*Problem to solve:*
Exactly as written, print the lines from the top of the listing through the line containing "Given: Select the map marker in Arizona"; include no pictures.

*Data provided:*

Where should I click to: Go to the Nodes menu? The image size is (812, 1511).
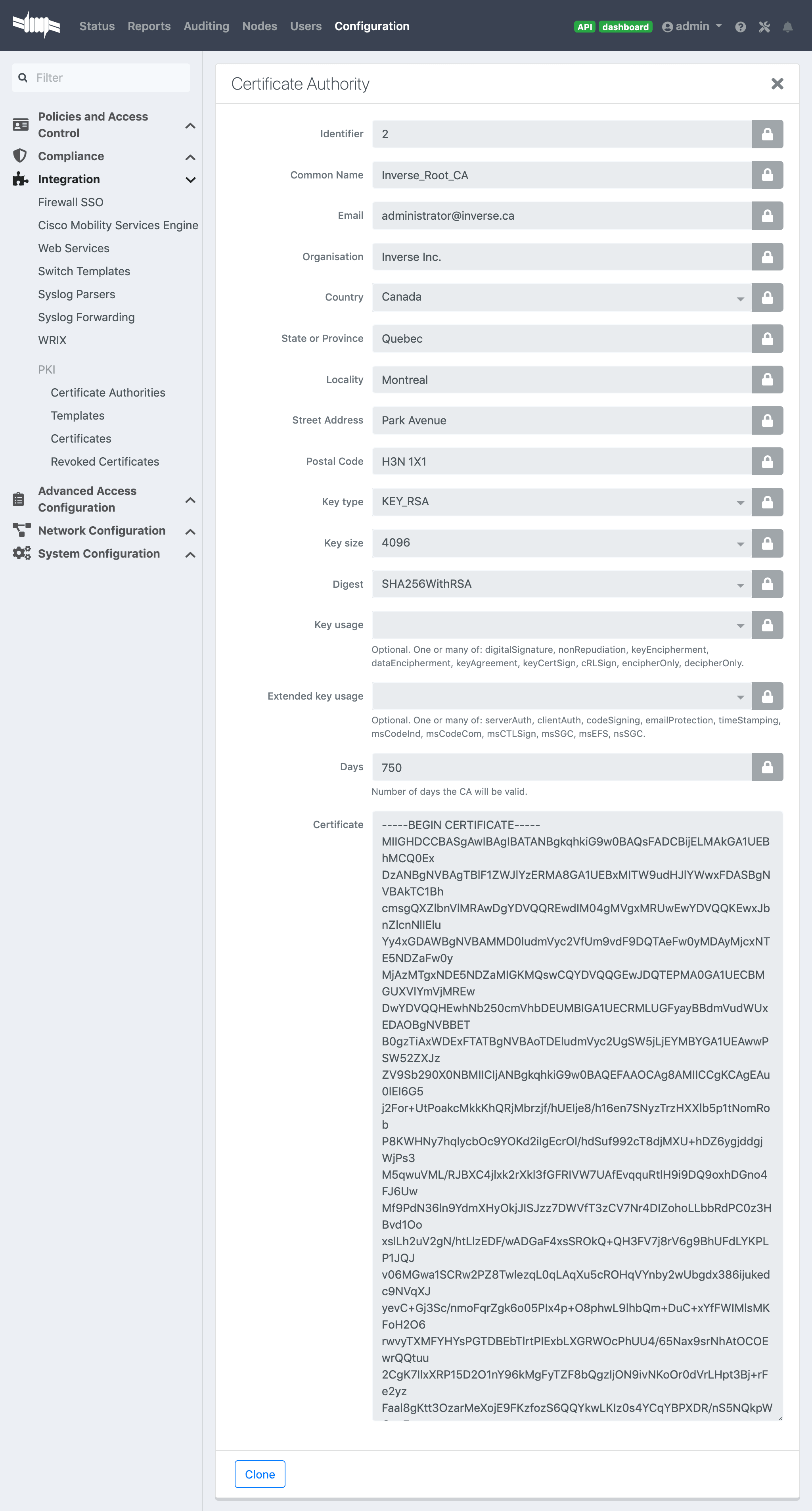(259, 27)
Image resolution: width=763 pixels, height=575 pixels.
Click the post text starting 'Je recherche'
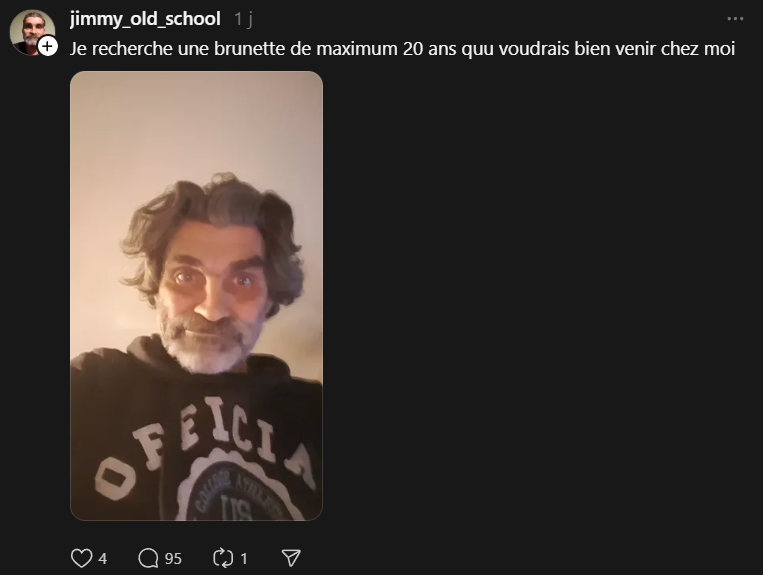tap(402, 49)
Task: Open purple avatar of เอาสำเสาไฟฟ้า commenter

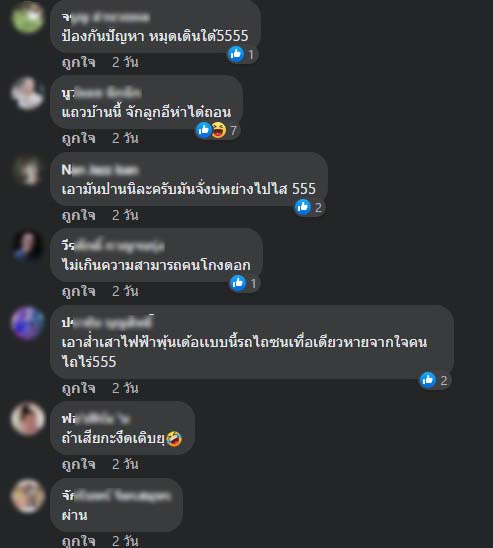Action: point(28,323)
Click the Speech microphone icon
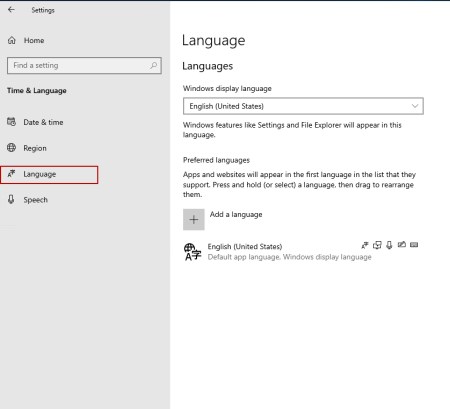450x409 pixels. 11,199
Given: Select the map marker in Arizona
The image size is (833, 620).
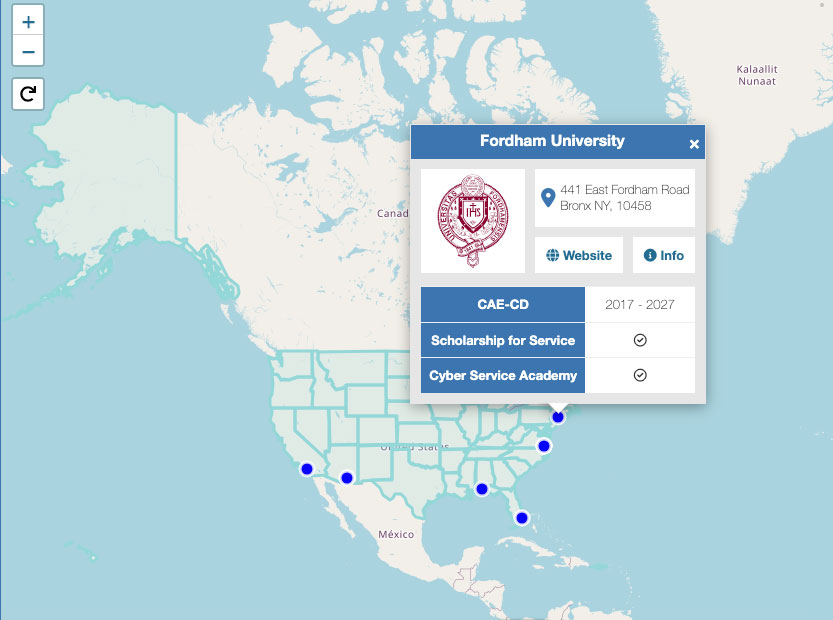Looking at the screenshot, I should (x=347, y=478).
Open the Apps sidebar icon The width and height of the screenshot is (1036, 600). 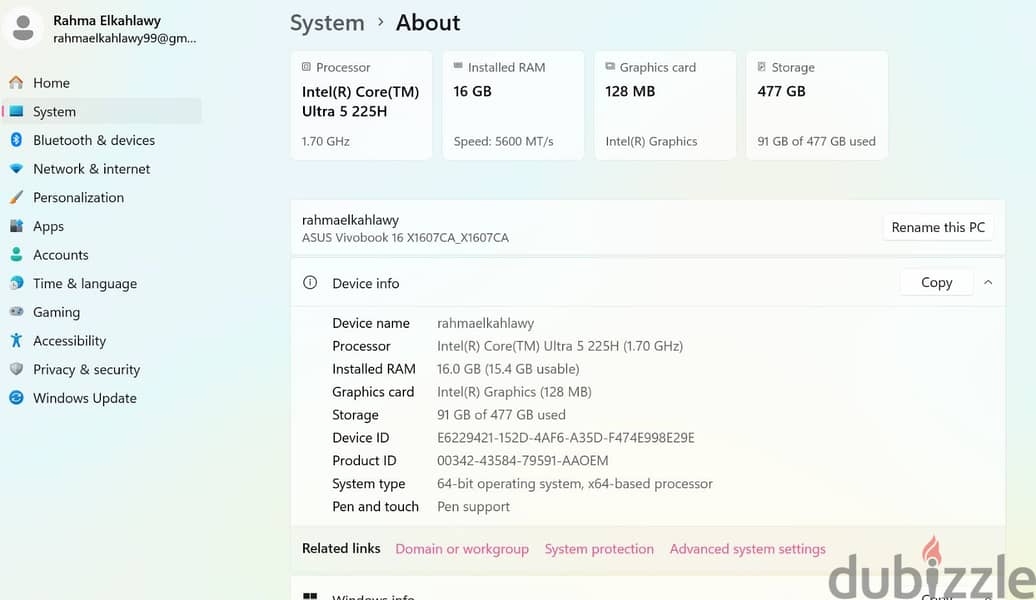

*Output:*
Where should I click to: Go to the Nodes menu? The image size is (812, 1511).
(259, 27)
Image resolution: width=763 pixels, height=575 pixels.
Click the post text starting 'Je recherche'
tap(402, 49)
Task: Open purple avatar of เอาสำเสาไฟฟ้า commenter

Action: point(28,323)
Click the Speech microphone icon
450x409 pixels. 11,199
Given: Select the map marker in Arizona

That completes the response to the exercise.